Task instructions >>
[1] Reproduce the passage on life insurance coverage word for word, in full.
[2] Convert the records from the line containing "You are a computer-use" up to and including the line containing "click(x=354, y=682)" into a two-column CSV with the columns instruction and action. Write one row per request, with its text and its answer each in a single quoted field and line breaks replaced by spaces.

Reading text >>
[Begin]
How much is your life worth? Well, that’s one dreary question to ask. But when you step out to buy life insurance, you’d need to answer it.
For various life insurance products, deciding on an adequate life cover is the first and foremost objective so your family can remain financially secure when you’re not around. The cover should be big enough to sustain the rising inflation, settle all outstanding loans, generate a suitable income replacement for your family, and let them lead a comfortable life. For products that are a blend of insurance and investment, that give you back a regular payout or income post-retirement, you need to decide on how much to invest - so that the amount you receive on maturity is sufficient enough to fulfil your goals/objectives.
Now that you’ve understood the importance of buying adequate coverage, how do you calculate it? The internet gives you a lot of thumb rules to be followed, but they don’t factor in your specific needs and requirements. And the coverage amount also varies across different products.
[End]
Dataset records >>
[Begin]
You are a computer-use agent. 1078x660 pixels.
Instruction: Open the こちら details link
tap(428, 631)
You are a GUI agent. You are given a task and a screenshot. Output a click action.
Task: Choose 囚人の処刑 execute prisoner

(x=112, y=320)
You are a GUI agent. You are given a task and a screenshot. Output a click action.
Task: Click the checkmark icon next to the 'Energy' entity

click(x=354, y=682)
[End]
[Begin]
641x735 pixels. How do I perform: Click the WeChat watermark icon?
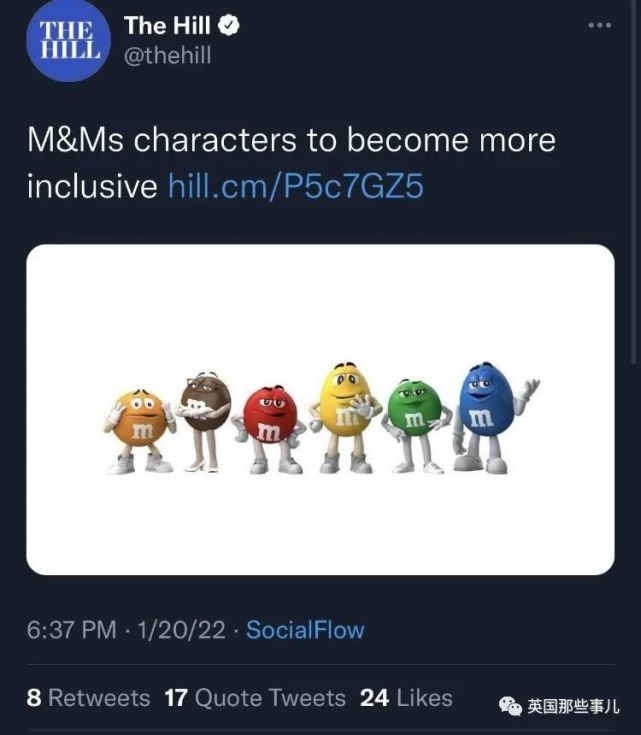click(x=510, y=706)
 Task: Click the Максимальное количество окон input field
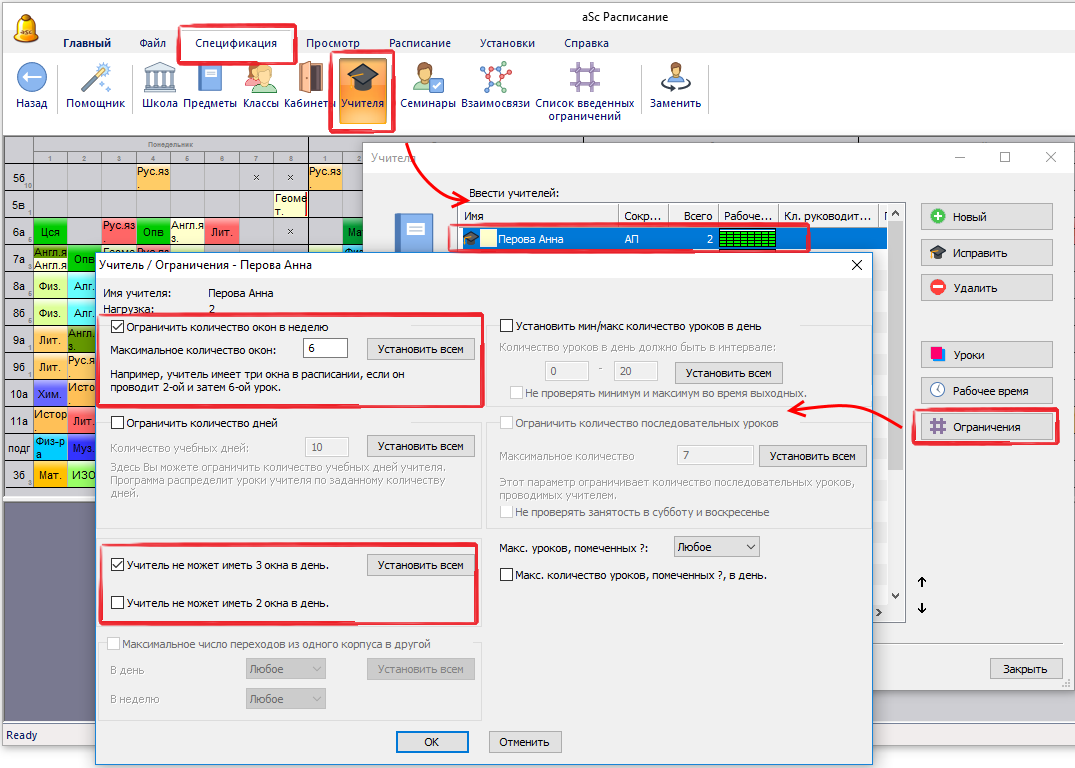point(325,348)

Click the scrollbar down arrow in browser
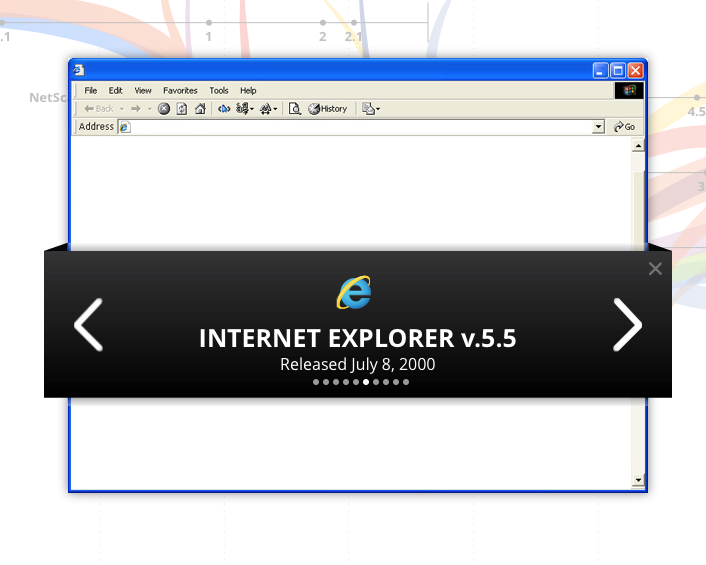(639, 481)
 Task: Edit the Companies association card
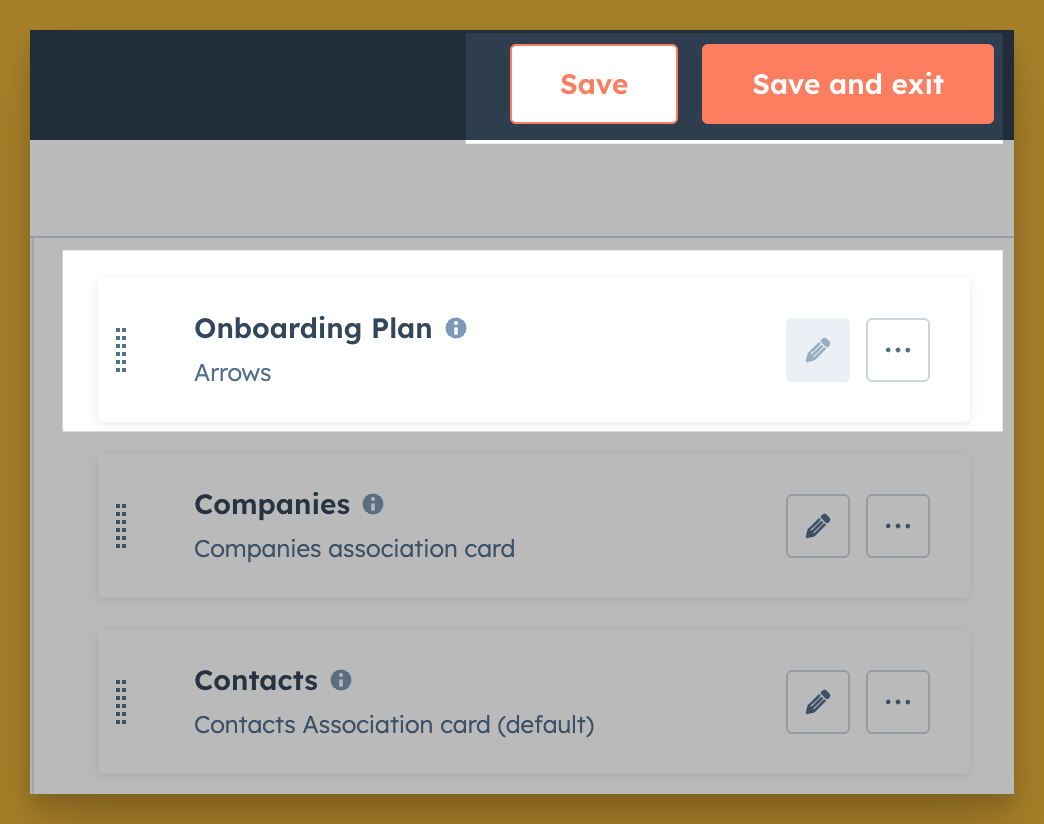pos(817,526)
[End]
Task solutions >>
[1]
How much is your life worth? Well, that’s one dreary question to ask. But when you step out to buy life insurance, you’d need to answer it.
For various life insurance products, deciding on an adequate life cover is the first and foremost objective so your family can remain financially secure when you’re not around. The cover should be big enough to sustain the rising inflation, settle all outstanding loans, generate a suitable income replacement for your family, and let them lead a comfortable life. For products that are a blend of insurance and investment, that give you back a regular payout or income post-retirement, you need to decide on how much to invest - so that the amount you receive on maturity is sufficient enough to fulfil your goals/objectives.
Now that you’ve understood the importance of buying adequate coverage, how do you calculate it? The internet gives you a lot of thumb rules to be followed, but they don’t factor in your specific needs and requirements. And the coverage amount also varies across different products.

[2]
instruction,action
"You are a computer-use agent. 1078x660 pixels. Instruction: Open the こちら details link","tap(428, 631)"
"You are a GUI agent. You are given a task and a screenshot. Output a click action. Task: Choose 囚人の処刑 execute prisoner","(x=112, y=320)"
"You are a GUI agent. You are given a task and a screenshot. Output a click action. Task: Click the checkmark icon next to the 'Energy' entity","click(x=354, y=682)"